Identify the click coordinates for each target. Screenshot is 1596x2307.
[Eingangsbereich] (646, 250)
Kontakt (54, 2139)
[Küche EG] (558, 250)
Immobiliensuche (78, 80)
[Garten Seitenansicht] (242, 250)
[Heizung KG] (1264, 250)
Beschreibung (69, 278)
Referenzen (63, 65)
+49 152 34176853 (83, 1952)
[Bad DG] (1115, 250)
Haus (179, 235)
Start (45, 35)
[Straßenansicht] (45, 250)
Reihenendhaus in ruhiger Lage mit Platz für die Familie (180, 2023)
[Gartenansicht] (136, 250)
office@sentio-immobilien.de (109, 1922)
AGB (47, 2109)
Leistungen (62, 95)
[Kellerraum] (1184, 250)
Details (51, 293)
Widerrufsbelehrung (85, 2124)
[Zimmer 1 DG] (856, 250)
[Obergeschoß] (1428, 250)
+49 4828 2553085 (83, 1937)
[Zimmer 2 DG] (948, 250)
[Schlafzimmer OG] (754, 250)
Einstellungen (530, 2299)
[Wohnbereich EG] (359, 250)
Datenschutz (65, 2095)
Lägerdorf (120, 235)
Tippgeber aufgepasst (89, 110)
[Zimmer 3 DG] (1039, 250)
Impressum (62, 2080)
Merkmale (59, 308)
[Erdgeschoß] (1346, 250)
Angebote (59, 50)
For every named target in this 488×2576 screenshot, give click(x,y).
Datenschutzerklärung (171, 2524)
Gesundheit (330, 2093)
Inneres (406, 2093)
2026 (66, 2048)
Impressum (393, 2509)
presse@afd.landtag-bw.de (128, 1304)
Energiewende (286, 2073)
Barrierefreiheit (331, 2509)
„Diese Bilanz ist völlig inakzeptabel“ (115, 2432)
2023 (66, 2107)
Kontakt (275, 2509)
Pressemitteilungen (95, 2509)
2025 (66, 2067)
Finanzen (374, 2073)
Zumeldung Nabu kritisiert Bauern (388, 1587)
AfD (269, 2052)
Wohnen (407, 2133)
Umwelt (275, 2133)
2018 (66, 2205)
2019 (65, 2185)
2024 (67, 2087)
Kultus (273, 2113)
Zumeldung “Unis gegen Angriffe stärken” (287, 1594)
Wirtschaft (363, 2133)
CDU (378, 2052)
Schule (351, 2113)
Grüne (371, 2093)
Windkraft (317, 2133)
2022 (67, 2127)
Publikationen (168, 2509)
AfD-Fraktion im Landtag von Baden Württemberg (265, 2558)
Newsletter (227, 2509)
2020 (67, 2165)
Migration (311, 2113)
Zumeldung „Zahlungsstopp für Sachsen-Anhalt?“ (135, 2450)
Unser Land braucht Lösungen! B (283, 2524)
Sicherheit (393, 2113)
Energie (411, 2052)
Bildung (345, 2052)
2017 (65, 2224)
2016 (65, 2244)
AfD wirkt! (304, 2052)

○ ○ ○ ○

__WHAT YOU SHOULD DO__.
Each of the records above is to be reproduced word for word.

__EXERCISE OUTPUT__.
Identify the click coordinates for each target. Screenshot is 1596x2307.
[Eingangsbereich] (646, 250)
Kontakt (54, 2139)
[Küche EG] (558, 250)
Immobiliensuche (78, 80)
[Garten Seitenansicht] (242, 250)
[Heizung KG] (1264, 250)
Beschreibung (69, 278)
Referenzen (63, 65)
+49 152 34176853 (83, 1952)
[Bad DG] (1115, 250)
Haus (179, 235)
Start (45, 35)
[Straßenansicht] (45, 250)
Reihenendhaus in ruhiger Lage mit Platz für die Familie (180, 2023)
[Gartenansicht] (136, 250)
office@sentio-immobilien.de (109, 1922)
AGB (47, 2109)
Leistungen (62, 95)
[Kellerraum] (1184, 250)
Details (51, 293)
Widerrufsbelehrung (85, 2124)
[Zimmer 1 DG] (856, 250)
[Obergeschoß] (1428, 250)
+49 4828 2553085 (83, 1937)
[Zimmer 2 DG] (948, 250)
[Schlafzimmer OG] (754, 250)
Einstellungen (530, 2299)
[Wohnbereich EG] (359, 250)
Datenschutz (65, 2095)
Lägerdorf (120, 235)
Tippgeber aufgepasst (89, 110)
[Zimmer 3 DG] (1039, 250)
Impressum (62, 2080)
Merkmale (59, 308)
[Erdgeschoß] (1346, 250)
Angebote (59, 50)
For every named target in this 488×2576 screenshot, give click(x,y).
Datenschutzerklärung (171, 2524)
Gesundheit (330, 2093)
Inneres (406, 2093)
2026 (66, 2048)
Impressum (393, 2509)
presse@afd.landtag-bw.de (128, 1304)
Energiewende (286, 2073)
Barrierefreiheit (331, 2509)
„Diese Bilanz ist völlig inakzeptabel“ (115, 2432)
2023 (66, 2107)
Kontakt (275, 2509)
Pressemitteilungen (95, 2509)
2025 (66, 2067)
Finanzen (374, 2073)
Zumeldung Nabu kritisiert Bauern (388, 1587)
AfD (269, 2052)
Wohnen (407, 2133)
Umwelt (275, 2133)
2018 (66, 2205)
2019 (65, 2185)
2024 (67, 2087)
Kultus (273, 2113)
Zumeldung “Unis gegen Angriffe stärken” (287, 1594)
Wirtschaft (363, 2133)
CDU (378, 2052)
Schule (351, 2113)
Grüne (371, 2093)
Windkraft (317, 2133)
2022 (67, 2127)
Publikationen (168, 2509)
AfD-Fraktion im Landtag von Baden Württemberg (265, 2558)
Newsletter (227, 2509)
2020 (67, 2165)
Migration (311, 2113)
Zumeldung „Zahlungsstopp für Sachsen-Anhalt?“ (135, 2450)
Unser Land braucht Lösungen! B (283, 2524)
Sicherheit (393, 2113)
Energie (411, 2052)
Bildung (345, 2052)
2017 (65, 2224)
2016 (65, 2244)
AfD wirkt! (304, 2052)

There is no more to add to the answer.